About the position
The job overview for the Data Platform Engineer II position is to improve the reliability of Vimeo's data platforms and pipelines, which serve billions of events and terabytes of data daily. The role involves collaborating with different data engineering teams on incident management, post-mortem analysis, and preventing recurring incidents. The engineer will also be responsible for designing business continuity and disaster recovery plans, implementing change and release management processes, and building intelligent monitoring systems for early anomaly detection. Additionally, the engineer will work closely with software developers to build automated testing frameworks and participate in an on-call rotation.
Responsibilities
- Collaborate with engineering teams to improve, maintain, performance tune, and capacity plan for Vimeo's data platforms and infrastructure.
- Design business continuity and disaster recovery plans and processes and work with the engineering team in implementation.
- Drive the incident management process for the data platform, including performing incident post-mortems, root cause analysis, and preventing recurring incidents.
- Lead the standard change and release management process, automate and promote related best practices, and help Vimeo meet and maintain legal compliance status.
- Build intelligent monitoring over data pipelines and infrastructure to achieve early and automated anomaly detection.
- Work closely with software developers to build an end-to-end automated testing framework and system-level testing environment.
- Participate in an on-call rotation.
- Own, manage, monitor, and optimize the reliability and overall health of development and production environments.
- Solve problems in a detailed and systematic manner, taking ownership and driving solutions.
- Take action and deliver high-quality data solutions.
- Have experience working on Linux environment and proficiency with cloud environment (AWS, GCP).
- Use container orchestration platforms, particularly Kubernetes, for managing and deploying data processing and analysis applications.
- Code in one or more of the following programming languages: Python, Java (mandatory), or Scala.
- Have hands-on experience in Reliability Engineering for high-performant, scalable, and distributed data systems.
Requirements
- Production experience with distributed data stores (e.g.
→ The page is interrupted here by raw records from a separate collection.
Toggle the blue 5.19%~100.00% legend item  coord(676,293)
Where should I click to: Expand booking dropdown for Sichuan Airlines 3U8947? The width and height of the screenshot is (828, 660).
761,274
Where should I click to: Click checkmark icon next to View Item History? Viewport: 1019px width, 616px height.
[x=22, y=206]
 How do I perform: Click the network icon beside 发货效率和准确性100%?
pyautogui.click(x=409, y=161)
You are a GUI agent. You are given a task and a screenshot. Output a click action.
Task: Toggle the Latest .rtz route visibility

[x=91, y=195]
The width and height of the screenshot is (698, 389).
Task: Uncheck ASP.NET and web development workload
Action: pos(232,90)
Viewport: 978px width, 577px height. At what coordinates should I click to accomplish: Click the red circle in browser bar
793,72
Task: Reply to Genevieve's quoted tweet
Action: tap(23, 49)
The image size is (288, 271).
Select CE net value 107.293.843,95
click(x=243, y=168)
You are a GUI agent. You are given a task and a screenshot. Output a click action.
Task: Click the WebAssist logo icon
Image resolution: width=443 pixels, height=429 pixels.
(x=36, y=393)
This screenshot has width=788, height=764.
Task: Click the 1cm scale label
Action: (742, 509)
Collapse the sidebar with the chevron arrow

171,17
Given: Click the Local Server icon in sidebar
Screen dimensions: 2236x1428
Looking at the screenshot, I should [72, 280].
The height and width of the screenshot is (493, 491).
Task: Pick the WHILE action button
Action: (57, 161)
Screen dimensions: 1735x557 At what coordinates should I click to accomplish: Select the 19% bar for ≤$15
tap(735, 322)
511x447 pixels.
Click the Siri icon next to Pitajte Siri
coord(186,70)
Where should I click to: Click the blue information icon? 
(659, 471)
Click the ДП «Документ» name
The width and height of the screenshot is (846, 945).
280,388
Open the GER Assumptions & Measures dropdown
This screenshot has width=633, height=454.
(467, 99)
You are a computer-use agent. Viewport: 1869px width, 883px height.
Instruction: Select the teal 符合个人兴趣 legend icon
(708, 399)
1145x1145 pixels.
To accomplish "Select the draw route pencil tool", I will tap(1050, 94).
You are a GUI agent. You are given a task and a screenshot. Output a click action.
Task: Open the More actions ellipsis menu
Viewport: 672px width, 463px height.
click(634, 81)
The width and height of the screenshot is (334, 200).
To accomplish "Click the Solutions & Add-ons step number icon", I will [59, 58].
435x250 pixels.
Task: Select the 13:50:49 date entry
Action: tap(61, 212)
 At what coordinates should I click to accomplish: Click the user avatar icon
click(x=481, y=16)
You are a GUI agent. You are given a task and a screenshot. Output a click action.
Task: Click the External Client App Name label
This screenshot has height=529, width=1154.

Hbase, zookeeper, Kafka)
- Ability to own, manage, monitor, and optimize the reliability and overall health of development and production environments
- Strong problem-solving skills and a sense of ownership and drive
- Passion for delivering high-quality data solutions
- 3+ years of experience working on Linux environment and proficiency with cloud environment (AWS, GCP)
- Experience with container orchestration platforms, particularly Kubernetes, for managing and deploying data processing and analysis applications
- Proficiency in coding in one or more of the following programming languages: Python, Java (mandatory), or Scala
- 3+ years of hands-on experience in Reliability Engineering for high-performant, scalable, and distributed data systems
Benefits
- Collaborate with engineering teams to improve, maintain, performance tune, and capacity plan for Vimeo's data platforms and infrastructure.
- Design business continuity and disaster recovery plans and processes.
- Drive the incident management process for the data platform.
- Lead the standard change and release management process.
- Build intelligent monitoring over data pipelines and infrastructure.
- Work closely with software developers to build an end-to-end automated testing framework.
- Participate in an on-call rotation.
- Own, manage, monitor, and optimize the reliability and overall health of development and production environments.
- Work with peer SREs to roll out changes to the production environment and help mitigate data-related production incidents.
- Attention to detail and quality with excellent problem-solving and interpersonal skills.
- Bonus: Some experience in data warehousing and data engineering.